I'm not real sure about the color on the projo, but if it's gold and not silver, I'm inclined to M406 HE 40mm M79/203 round of U.S. manufacture. I think there's an M376/M386 or so as well. I don't see any green, which strikes me as not quite right. You'd think I'd remember this, I fired enough of 'em in RVN (M203).
 
Heh - I'm waiting for people to give me details (like the lamented SezaGeoff's post) about how they work... Or are all of you guys who use 'em the "I don't care if it's magic, s'long as it works!" type? And Doug, you are actually *very* close on nomenclature... but not quite there.
 
"I'm waiting for people to give me details (like the lamented SezaGeoff's post) about how they work..." How it works is more or less conventional ignition for a center-fire cartridge, but the explosive rounds are spin-armed, which is to say that they need to be fired and traverse a certain distance before they arm, something like 20 meters I think. Thus, they cannot be dropped, thrown or otherwise used for their intended purpose without some other fusing (if improvising a mine or something). Single shot, the M79 is break-open, the M203 a forward sliding tube under the main weapon (say, M16 or CAR-15) with a separate trigger and sights. My rig (and a heckuva' John Wayne picture) is here: http://www.lcompanyranger.com/usweapons/xm203page.htm I'm on my way out the door for S. America at the moment, so will leave details on nomenclature to those with a lil' more time. It looks long for N M433, so maybe M381/M441? "The firing pin strikes the primer, whose flash ignites the propellant in the brass powder-charge cup inside the high-pressure chamber. The burning propellant produces 35,000 psi (2,461 kg/cm≤) chamber pressure, which ruptures the brass powder-charge cup at the vent holes.

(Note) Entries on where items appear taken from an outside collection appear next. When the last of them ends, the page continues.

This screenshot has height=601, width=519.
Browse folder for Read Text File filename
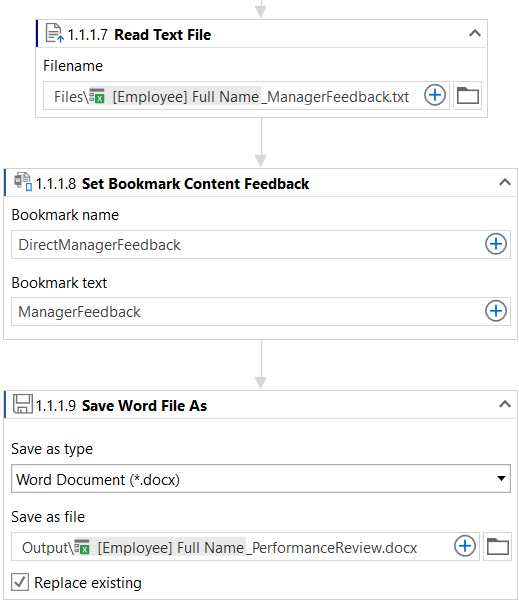(x=468, y=95)
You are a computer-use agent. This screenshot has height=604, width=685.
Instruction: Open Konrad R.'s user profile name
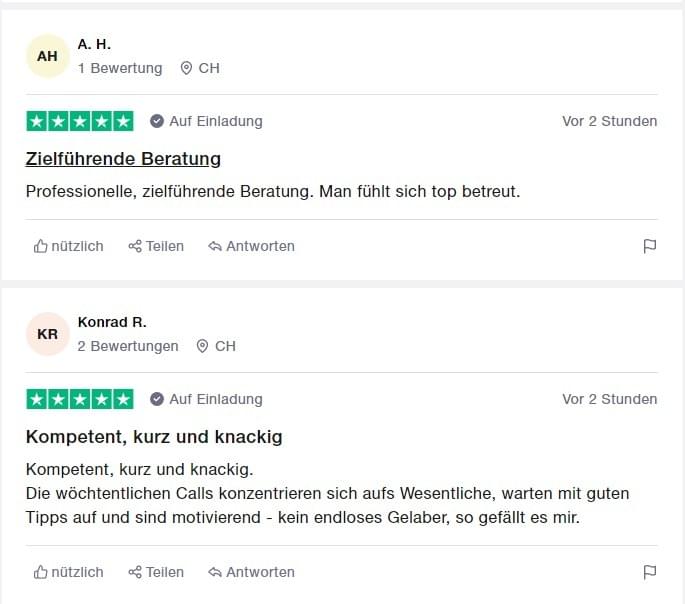coord(112,322)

This allows the gases to escape to the low-pressure chamber in the cartridge case, where the pressure drops to 3,000 psi (211 kg/cm≤) and propels the grenade from the muzzle at a velocity of 250 fps (76 mps). The rifling in the barrel causes the grenade to rotate. The grenade's 37,000-rpm right-hand spin stabilizes the grenade during flight and applies enough rotational force to arm the fuze."
 
Ah - Not fair. Some Scrup'l did quick work with a can of 7955 Silver Metalic Rust-Oleum.
 
OK... it's looking more like the usual Whatziss you host around here, John! Much less like the previous picture, which was very phallic. This one, on the other hand... well, let's just say it has too many sharp edges.
 
Is it some kind of WP incendiary grenade?
 
Good thing I didn't guess M407A1: http://www.autoweapons.com/products/destructivedevices.html (scroll down to "HE Practice Grenades- $350). Could you confirm it's a 40mm x 46SR vice a 40mm x 53SR? Cheers JMH
 
I was wondering if someone was going to find that page... and no I can't. I don't own this particular one.